Caderno, Lápis e borracha

A imagem acima é uma foto da minha lista de tarefas, ou “to do list”, e, diferente de muita gente que recomenda o uso de diversas ferramentas como o Remember the Milk, que te lembra de tarefas no Twitter, e-mail, SMS e etc, não vejo nada melhor do que usar o bom e velho caderno em minha mesa, com lápis e borracha.

As vantagens que vejo em utilizar esta forma é a praticidade. Você pode inserir novas tarefas e marcar tarefas como finalizadas a qualquer momento, bastando pegar o lápis (pode usar caneta também, se preferir) e fazer a anotação. Errou alguma coisa, nada que a borracha, ou um simples traço não resolva.

Todo dia de manhã faço uma revisão das tarefas realizadas e pendentes do dia anterior, e faço um planejamento para o dia, incluindo as novas atividades que possam ter aparecido.

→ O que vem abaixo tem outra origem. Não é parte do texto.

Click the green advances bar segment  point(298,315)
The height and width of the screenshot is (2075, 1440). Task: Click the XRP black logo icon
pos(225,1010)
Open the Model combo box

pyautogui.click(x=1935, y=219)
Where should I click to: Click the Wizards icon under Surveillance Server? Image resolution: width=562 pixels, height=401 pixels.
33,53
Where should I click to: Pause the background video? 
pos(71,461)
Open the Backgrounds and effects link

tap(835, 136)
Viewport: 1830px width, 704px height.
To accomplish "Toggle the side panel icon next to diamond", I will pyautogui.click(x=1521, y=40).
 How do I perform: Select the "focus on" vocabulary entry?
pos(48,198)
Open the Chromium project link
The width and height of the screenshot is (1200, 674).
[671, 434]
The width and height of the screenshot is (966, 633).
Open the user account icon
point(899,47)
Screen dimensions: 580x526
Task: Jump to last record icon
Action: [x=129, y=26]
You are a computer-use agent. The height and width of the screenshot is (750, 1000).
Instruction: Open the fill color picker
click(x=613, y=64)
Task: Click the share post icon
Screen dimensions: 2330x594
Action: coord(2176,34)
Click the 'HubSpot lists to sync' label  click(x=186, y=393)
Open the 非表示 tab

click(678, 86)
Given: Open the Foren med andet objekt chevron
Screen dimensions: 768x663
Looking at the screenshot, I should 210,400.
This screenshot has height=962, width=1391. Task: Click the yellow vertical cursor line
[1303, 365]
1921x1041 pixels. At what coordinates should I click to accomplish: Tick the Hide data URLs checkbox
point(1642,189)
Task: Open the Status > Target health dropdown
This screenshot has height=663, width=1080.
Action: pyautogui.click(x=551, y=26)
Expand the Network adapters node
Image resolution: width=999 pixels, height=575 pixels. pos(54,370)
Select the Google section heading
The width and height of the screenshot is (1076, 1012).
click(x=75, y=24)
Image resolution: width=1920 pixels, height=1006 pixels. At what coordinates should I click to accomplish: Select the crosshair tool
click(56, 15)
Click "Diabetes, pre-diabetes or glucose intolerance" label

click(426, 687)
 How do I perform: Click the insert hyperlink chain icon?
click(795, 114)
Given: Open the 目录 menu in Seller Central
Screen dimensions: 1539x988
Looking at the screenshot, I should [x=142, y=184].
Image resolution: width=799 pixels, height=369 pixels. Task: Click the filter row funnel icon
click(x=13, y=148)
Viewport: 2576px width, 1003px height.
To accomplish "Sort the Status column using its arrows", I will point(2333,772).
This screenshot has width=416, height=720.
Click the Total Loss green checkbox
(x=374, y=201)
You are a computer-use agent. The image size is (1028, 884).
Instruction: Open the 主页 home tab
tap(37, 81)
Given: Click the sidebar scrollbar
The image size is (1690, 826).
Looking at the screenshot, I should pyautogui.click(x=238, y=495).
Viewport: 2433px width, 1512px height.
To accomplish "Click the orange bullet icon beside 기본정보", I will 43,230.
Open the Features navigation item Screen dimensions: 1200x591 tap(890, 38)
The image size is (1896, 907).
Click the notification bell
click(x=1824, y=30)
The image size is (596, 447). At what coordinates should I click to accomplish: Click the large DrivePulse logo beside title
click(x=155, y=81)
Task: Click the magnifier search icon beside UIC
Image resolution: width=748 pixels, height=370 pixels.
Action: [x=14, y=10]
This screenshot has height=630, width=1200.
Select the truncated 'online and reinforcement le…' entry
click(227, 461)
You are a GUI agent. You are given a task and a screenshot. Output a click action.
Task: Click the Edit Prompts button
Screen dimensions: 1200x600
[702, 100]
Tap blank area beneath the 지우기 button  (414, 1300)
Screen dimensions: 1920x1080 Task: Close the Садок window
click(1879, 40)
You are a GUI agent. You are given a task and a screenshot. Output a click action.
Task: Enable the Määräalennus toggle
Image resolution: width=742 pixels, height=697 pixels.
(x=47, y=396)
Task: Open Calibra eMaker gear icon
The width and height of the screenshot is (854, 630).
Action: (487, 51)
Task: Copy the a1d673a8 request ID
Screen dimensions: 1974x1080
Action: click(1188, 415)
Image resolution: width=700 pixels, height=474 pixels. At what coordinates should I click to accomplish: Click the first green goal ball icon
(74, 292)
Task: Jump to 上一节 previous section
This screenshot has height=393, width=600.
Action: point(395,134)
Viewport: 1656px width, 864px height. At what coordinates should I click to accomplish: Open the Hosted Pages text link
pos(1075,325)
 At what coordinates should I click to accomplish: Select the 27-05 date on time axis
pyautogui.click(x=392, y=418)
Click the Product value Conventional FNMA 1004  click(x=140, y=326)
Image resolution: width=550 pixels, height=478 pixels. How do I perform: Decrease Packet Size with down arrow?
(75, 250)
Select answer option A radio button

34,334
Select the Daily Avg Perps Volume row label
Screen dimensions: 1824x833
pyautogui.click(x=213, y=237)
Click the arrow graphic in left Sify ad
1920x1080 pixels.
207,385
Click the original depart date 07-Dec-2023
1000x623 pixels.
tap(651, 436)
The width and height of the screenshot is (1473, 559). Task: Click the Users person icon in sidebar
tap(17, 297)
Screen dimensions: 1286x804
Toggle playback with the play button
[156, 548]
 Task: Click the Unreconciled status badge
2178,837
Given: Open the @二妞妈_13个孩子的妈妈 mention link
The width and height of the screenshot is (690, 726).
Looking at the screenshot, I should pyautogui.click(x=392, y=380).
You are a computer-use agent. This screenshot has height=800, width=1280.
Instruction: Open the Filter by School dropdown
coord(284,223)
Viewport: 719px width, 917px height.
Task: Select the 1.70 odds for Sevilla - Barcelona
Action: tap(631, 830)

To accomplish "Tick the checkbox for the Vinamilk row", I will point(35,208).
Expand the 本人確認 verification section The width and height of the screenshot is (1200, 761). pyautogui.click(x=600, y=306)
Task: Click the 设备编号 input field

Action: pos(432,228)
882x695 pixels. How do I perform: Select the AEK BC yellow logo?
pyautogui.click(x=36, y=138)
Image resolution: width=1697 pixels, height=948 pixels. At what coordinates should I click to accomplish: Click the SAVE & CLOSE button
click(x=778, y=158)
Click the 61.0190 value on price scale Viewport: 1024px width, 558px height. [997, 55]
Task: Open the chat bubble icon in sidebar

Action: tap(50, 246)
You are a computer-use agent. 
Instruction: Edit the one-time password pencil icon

Outra grande vantagem, talvez a principal, é a visibilidade. Quando uso um programa no computador, ele fica oculto (minimizado) enquanto estou realizando minhas atividades (programar, desenhar, comunicar, …). Com o caderno, ele está sempre ali ao lado da mesa pra me lembrar que tenho um conjunto de tarefas à realizar. Não atoa eu escolhi um com folhas amarelas, que chama bastanta a atenção em cima da mesa e acabou me condicionando a sempre que perco a atenção, olho no caderno e vejo se tenho algo urgente à realizar.

E, pra quem pensa em sustentabilidade e na quantidade de árvores mortas pra produzir os cadernos, pode buscar pelos produtos feitos com material reciclado, e continuar contribuindo com a natureza. :)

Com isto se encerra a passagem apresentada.